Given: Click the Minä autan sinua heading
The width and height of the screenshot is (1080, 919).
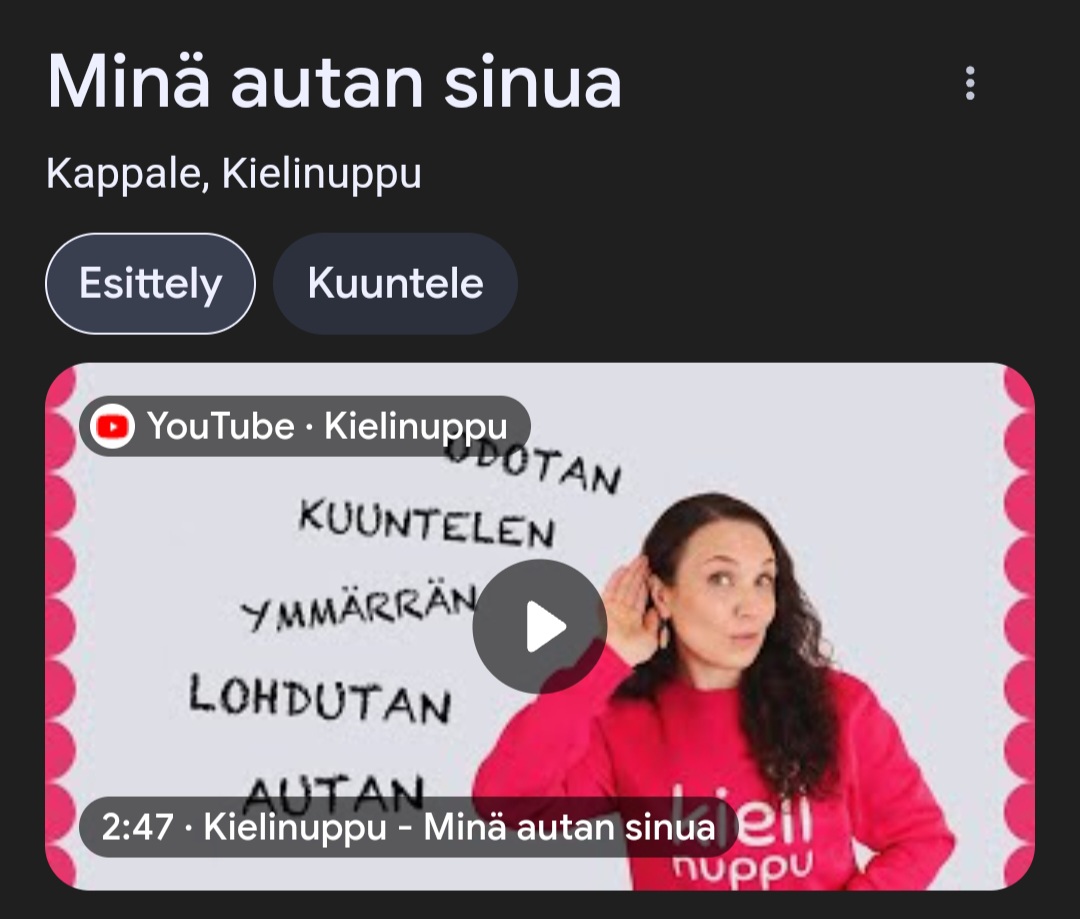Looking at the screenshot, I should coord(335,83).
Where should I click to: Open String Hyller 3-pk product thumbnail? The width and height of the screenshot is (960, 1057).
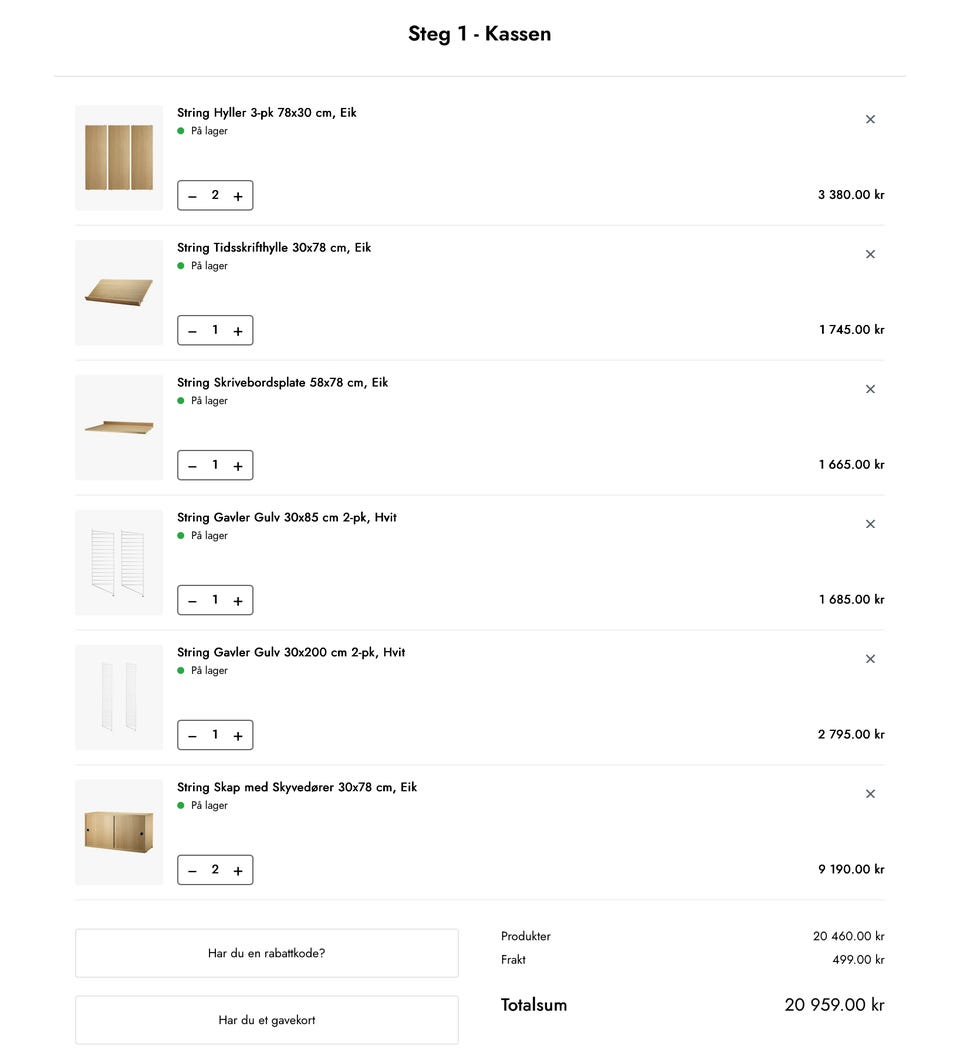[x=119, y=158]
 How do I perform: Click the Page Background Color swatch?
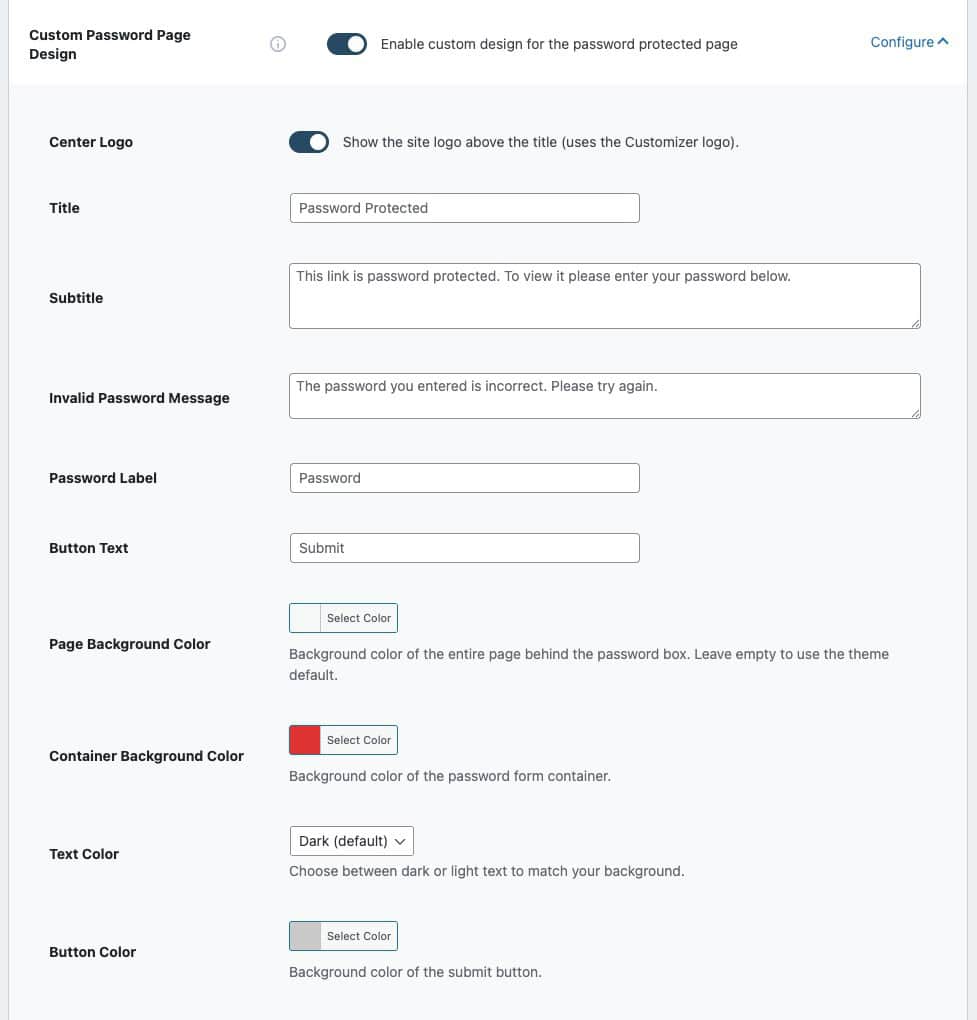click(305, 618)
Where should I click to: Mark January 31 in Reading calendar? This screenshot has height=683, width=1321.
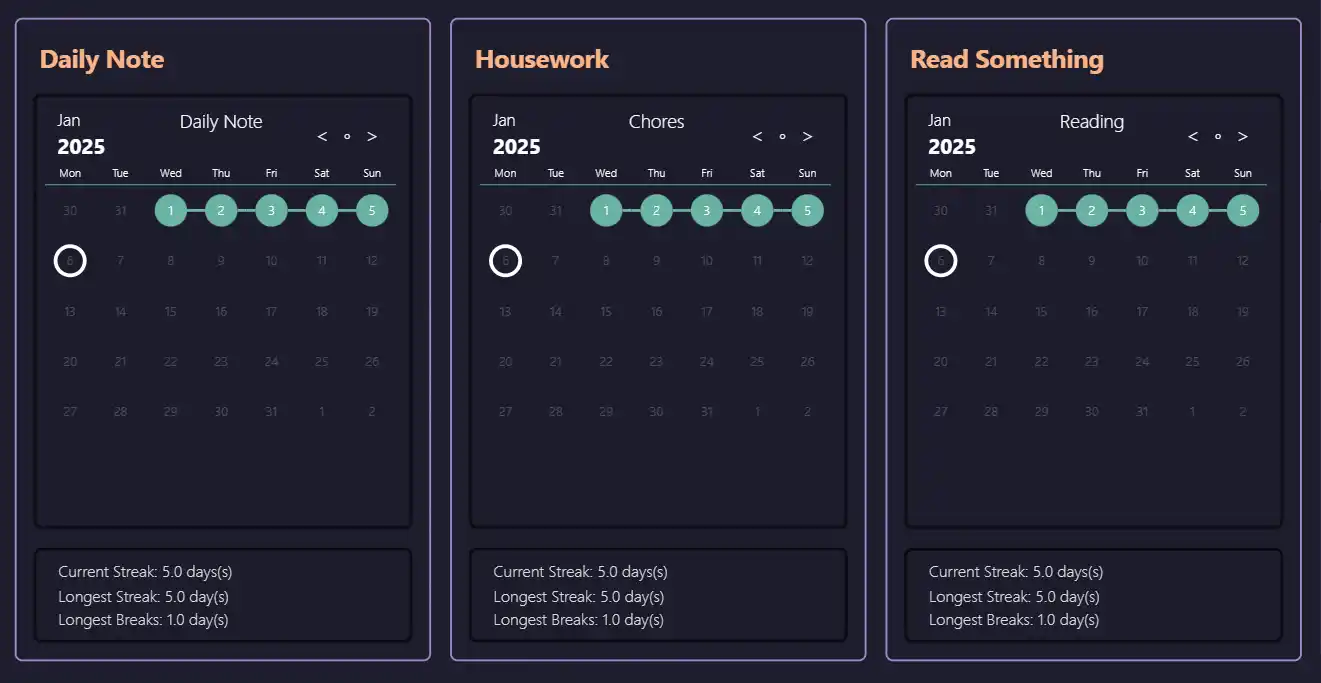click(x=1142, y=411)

------------------------------------------------

## Your goal:
Each line from the one with "How do I perform: Click" through the final line of the records must be copied exactly, with no pictures and no additional lines.

## Solution to this exercise:
 How do I perform: Click the Page Background Color swatch?
click(305, 618)
Where should I click to: Mark January 31 in Reading calendar? This screenshot has height=683, width=1321.
click(x=1142, y=411)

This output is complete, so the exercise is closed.